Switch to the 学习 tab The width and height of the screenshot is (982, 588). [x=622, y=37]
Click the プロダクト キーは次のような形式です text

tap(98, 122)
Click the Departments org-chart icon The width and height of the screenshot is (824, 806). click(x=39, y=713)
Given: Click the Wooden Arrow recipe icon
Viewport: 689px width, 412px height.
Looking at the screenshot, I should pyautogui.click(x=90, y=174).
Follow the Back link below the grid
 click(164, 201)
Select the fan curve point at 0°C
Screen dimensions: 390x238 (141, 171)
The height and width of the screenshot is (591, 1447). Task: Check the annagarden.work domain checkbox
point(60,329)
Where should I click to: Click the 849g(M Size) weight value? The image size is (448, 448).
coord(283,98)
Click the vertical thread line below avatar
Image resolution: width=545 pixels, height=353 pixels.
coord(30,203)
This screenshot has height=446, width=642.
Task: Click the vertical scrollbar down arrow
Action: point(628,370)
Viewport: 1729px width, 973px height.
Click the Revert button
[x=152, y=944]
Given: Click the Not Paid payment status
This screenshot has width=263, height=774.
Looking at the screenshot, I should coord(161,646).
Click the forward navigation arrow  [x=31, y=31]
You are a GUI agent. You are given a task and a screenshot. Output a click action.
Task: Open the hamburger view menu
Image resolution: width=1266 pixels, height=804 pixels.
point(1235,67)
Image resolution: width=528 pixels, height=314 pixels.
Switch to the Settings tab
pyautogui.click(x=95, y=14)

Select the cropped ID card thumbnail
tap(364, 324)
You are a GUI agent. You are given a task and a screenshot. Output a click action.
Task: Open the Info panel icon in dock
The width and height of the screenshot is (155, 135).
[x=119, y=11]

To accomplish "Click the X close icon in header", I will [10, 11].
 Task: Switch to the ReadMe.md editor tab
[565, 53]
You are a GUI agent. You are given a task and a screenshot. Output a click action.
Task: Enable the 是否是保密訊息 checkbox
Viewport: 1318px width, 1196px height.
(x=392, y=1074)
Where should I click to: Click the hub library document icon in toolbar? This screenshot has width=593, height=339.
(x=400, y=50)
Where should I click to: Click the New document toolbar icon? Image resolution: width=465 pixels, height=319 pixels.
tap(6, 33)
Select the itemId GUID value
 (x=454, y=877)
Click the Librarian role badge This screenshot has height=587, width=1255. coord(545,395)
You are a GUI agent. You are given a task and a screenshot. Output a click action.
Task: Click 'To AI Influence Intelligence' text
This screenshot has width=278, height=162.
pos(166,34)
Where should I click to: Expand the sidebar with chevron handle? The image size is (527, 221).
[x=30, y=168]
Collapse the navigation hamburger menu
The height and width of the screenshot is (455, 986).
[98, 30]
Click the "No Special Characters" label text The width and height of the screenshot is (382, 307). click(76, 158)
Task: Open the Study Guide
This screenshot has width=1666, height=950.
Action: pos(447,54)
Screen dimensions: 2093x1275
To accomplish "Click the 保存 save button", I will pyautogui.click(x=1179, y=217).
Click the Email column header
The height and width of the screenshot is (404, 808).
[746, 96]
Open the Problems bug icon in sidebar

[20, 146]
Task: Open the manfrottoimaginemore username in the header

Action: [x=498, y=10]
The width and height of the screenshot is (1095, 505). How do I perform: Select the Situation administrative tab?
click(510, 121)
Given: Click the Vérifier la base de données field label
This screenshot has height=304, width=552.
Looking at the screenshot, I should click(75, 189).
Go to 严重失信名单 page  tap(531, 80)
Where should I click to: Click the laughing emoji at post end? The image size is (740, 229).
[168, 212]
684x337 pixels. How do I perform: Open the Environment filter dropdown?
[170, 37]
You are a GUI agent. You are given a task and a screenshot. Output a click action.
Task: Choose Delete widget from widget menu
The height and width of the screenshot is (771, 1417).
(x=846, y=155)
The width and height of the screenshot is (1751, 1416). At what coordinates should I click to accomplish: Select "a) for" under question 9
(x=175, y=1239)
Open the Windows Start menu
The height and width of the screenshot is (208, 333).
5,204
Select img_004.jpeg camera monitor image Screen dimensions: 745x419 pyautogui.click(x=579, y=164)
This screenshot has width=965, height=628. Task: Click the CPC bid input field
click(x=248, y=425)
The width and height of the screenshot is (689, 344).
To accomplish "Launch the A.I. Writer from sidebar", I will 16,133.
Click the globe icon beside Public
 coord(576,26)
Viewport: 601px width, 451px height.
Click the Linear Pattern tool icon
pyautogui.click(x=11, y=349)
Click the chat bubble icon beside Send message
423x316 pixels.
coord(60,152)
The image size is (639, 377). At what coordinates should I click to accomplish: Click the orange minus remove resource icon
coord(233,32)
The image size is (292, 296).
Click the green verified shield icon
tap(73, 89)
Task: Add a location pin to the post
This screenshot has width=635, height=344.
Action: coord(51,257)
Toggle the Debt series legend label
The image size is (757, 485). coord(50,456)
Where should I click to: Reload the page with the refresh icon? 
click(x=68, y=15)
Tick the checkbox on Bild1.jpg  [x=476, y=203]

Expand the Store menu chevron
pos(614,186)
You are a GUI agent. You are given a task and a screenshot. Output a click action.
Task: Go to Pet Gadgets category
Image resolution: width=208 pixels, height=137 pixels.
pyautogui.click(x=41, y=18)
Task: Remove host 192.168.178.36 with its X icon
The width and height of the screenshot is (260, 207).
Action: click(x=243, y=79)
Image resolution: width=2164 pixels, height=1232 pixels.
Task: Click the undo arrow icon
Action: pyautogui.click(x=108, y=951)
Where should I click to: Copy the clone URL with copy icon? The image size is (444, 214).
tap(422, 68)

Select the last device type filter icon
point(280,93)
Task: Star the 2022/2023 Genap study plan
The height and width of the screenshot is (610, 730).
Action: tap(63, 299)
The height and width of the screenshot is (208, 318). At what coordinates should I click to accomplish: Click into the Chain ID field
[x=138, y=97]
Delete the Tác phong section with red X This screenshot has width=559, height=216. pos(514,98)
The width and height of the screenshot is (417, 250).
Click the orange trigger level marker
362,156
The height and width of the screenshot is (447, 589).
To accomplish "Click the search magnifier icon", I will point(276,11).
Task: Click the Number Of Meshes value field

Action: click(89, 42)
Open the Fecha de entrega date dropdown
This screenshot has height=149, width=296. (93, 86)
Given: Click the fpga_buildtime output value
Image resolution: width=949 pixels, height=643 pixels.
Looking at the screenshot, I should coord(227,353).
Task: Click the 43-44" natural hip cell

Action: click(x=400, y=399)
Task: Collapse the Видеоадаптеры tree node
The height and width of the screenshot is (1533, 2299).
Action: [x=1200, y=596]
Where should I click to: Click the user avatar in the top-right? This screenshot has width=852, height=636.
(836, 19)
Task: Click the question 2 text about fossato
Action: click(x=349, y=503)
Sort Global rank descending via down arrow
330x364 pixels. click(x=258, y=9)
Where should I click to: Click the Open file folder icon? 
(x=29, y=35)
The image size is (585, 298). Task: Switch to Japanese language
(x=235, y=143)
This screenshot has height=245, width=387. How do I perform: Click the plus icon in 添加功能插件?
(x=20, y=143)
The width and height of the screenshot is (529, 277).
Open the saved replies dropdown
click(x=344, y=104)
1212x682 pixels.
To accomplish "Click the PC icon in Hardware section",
====
Your task: Set out every line of the data above as a numbered list, from the first line up to and including the line with "Click the forward", skipping blank lines.

The completed task:
1. Switch to the 学习 tab The width and height of the screenshot is (982, 588). [x=622, y=37]
2. Click the プロダクト キーは次のような形式です text
3. tap(98, 122)
4. Click the Departments org-chart icon The width and height of the screenshot is (824, 806). click(x=39, y=713)
5. Given: Click the Wooden Arrow recipe icon
6. Viewport: 689px width, 412px height.
7. Looking at the screenshot, I should pyautogui.click(x=90, y=174).
8. Follow the Back link below the grid
9.  click(164, 201)
10. Select the fan curve point at 0°C
11. Screen dimensions: 390x238 (141, 171)
12. The height and width of the screenshot is (591, 1447). Task: Check the annagarden.work domain checkbox
13. point(60,329)
14. Where should I click to: Click the 849g(M Size) weight value? The image size is (448, 448).
15. coord(283,98)
16. Click the vertical thread line below avatar
17. Image resolution: width=545 pixels, height=353 pixels.
18. coord(30,203)
19. This screenshot has height=446, width=642.
20. Task: Click the vertical scrollbar down arrow
21. Action: point(628,370)
22. Viewport: 1729px width, 973px height.
23. Click the Revert button
24. [x=152, y=944]
25. Given: Click the Not Paid payment status
26. This screenshot has width=263, height=774.
27. Looking at the screenshot, I should coord(161,646).
28. Click the forward navigation arrow  [x=31, y=31]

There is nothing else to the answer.